Les souvenirs et les mots se bousculaient dans ma tête, dans ma gorge, ils étaient en train de m’étouffer ! La liaison internet était coupée et il fallait absolument que j’écrive ! Je suis allée dans un endroit sur la plage où je savais qu’une connexion était possible, et j’ai commencé : « Je ne vais pas me taire ! Je ne vais pas pleurer ! Je vais écrire, écrire jusqu’à la fin ! » Les gens me voyaient de loin et venaient me présenter leurs condoléances ; je m’interrompais, je pleurais un peu et je recommençais à écrire. Jusqu’à sortir de moi cet article que la presse étrangère reprendra largement : « Ne me parlez plus jamais de paix. » Ce n’était ni un slogan ni un bon mot. J’ai toujours pensé que la paix était la seule chose qui pouvait dénouer ce conflit. Mais après avoir vu les miens tués de cette façon, quand l’un de mes cousins s’était réveillé avec un mal de ventre, et qu’en se touchant il s’était retrouvé avec ses intestins dans les mains, qu’il avait appelé son père, puis son frère et, n’entendant pas de réponse, avait compris qu’ils étaient tous morts… Quand te viennent ces détails atterrants sur la mort de proches et que tu continues à les voir sur des photos et des vidéos, de quelle paix peut-il encore être question ? Je parle de mes vrais sentiments, pas d’une quelconque position politique. Quelle paix quand un missile tombe sur une famille endormie qui ne sait même pas qu’elle est en train de mourir ? Et que leur maison, ma maison qui tenait debout depuis soixante-trois ans, où j’avais lu mon premier livre, est détruite dans la même seconde ? Je ne serai jamais favorable ni à la guerre ni à la violence. Quelle que soit leur laideur, je sais que les guerres finissent par une paix entre ennemis. Mais il s’agit d’une paix politique alors que je parle, moi, d’une paix intérieure.

Une chose que je n’ai toujours pas comprise : comment les Israéliens ont-ils pu approuver un gouvernement qui tue avec un tel sang-froid des êtres humains, comment ont-ils pu justifier son action ? On aurait dit qu’un aveuglement général s’était abattu sur cette société, comme si le bombardement de Gaza et de ses habitants n’avait tout simplement pas lieu.
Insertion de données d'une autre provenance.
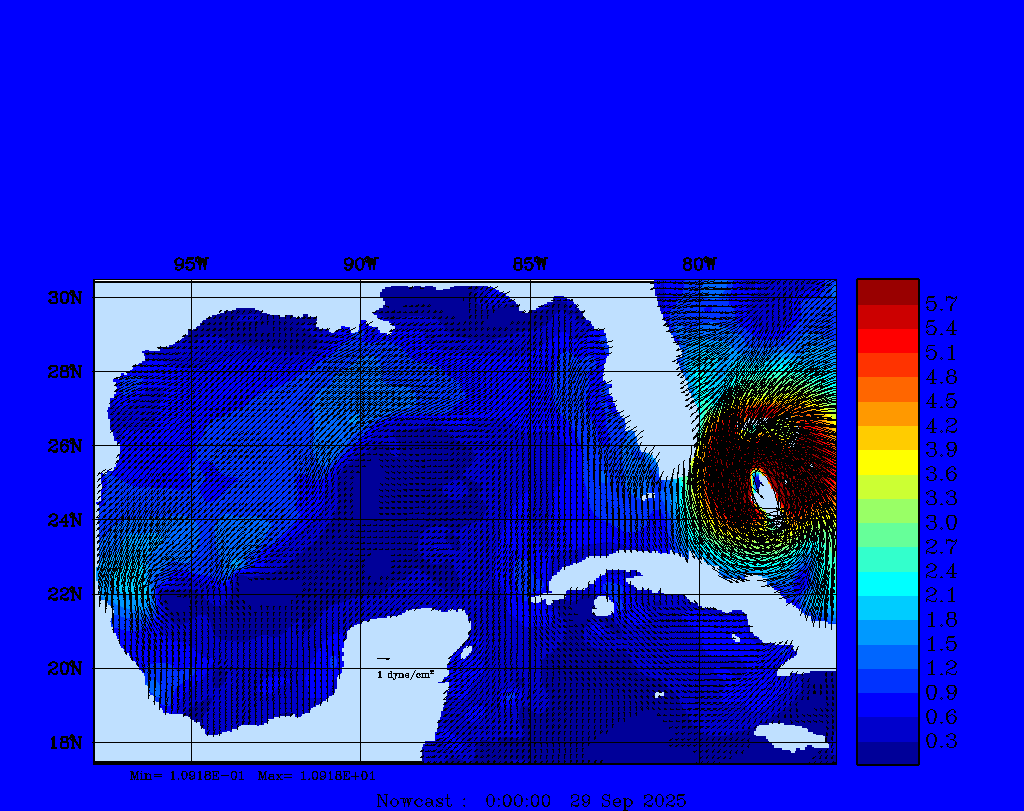Click the 95W longitude label

click(x=191, y=264)
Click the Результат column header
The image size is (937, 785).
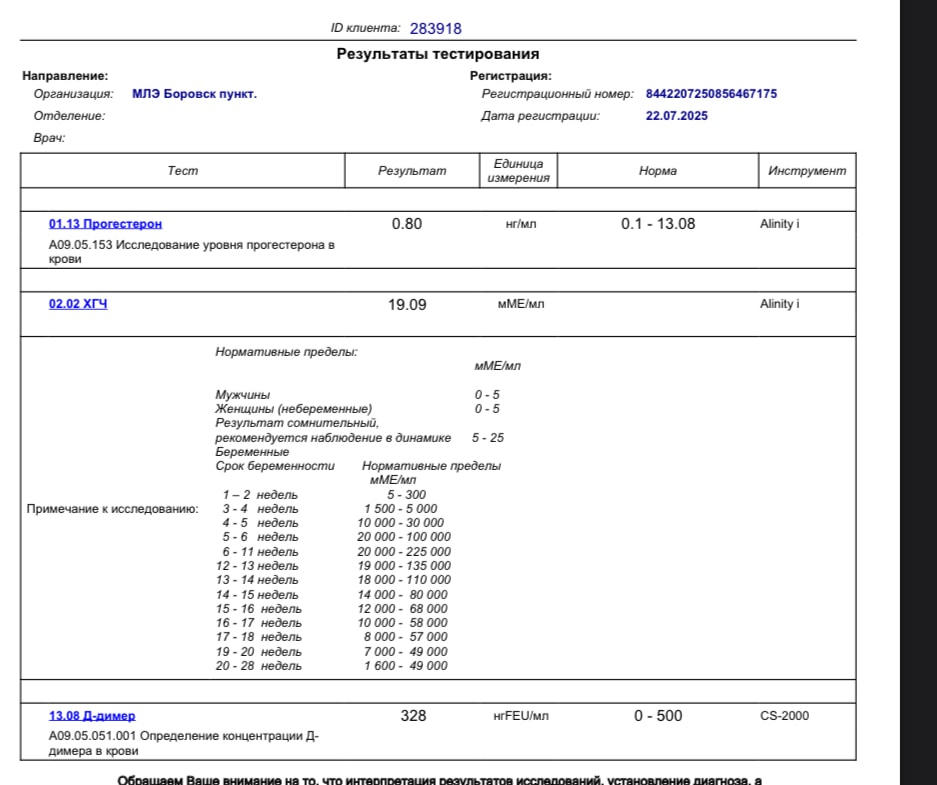pos(412,171)
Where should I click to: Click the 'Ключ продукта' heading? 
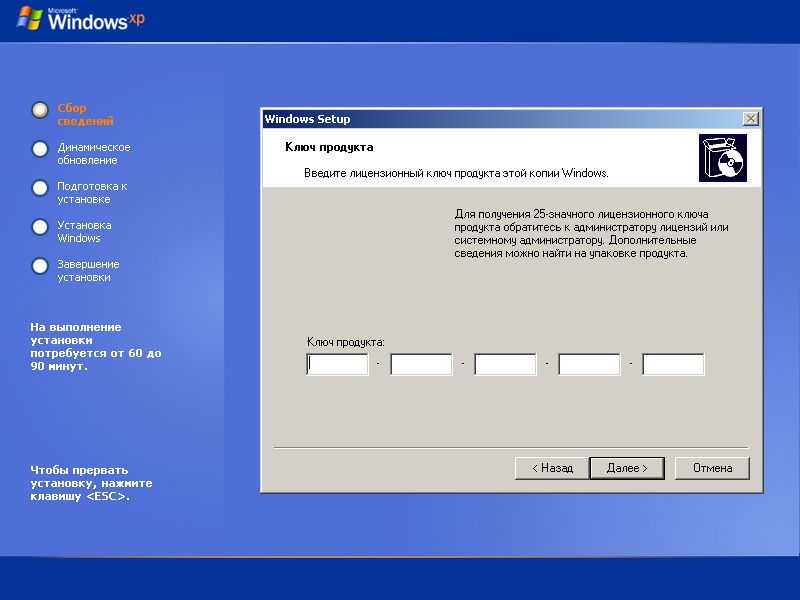click(x=329, y=147)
Certains ont pourtant élevé la voix et exercé une grande influence — comme le journaliste du quotidien Haaretz, Gidéon Lévy, un type formidable. Pas un Arabe n’a écrit comme lui ! Des fanatiques palestiniens ont demandé qu’on le fasse taire, persuadés que c’était un hypocrite : ils ne pouvaient tout simplement pas croire qu’un Israélien puisse dire des choses pareilles ! J’ai suivi jour après jour ses écrits, et je crois que sa voix n’a malheureusement été ni assez forte ni assez entendue. Il a reçu tant de menaces qu’il a été obligé de prendre un garde du corps ! Puisque c’est comme ça, j’aimerais beaucoup qu’il vienne vivre à Gaza ! J’ai toujours refusé les demandes d’interview de Radio Israël ou d’autres médias israéliens. Je ne pouvais pas leur parler, cela m’était impossible. Mais si cela avait été Gidéon Lévy, comment aurais-je pu dire non ? Asmaa Alghoul, Sélim Nassib D’après Ahmed Ayman/Deviantart.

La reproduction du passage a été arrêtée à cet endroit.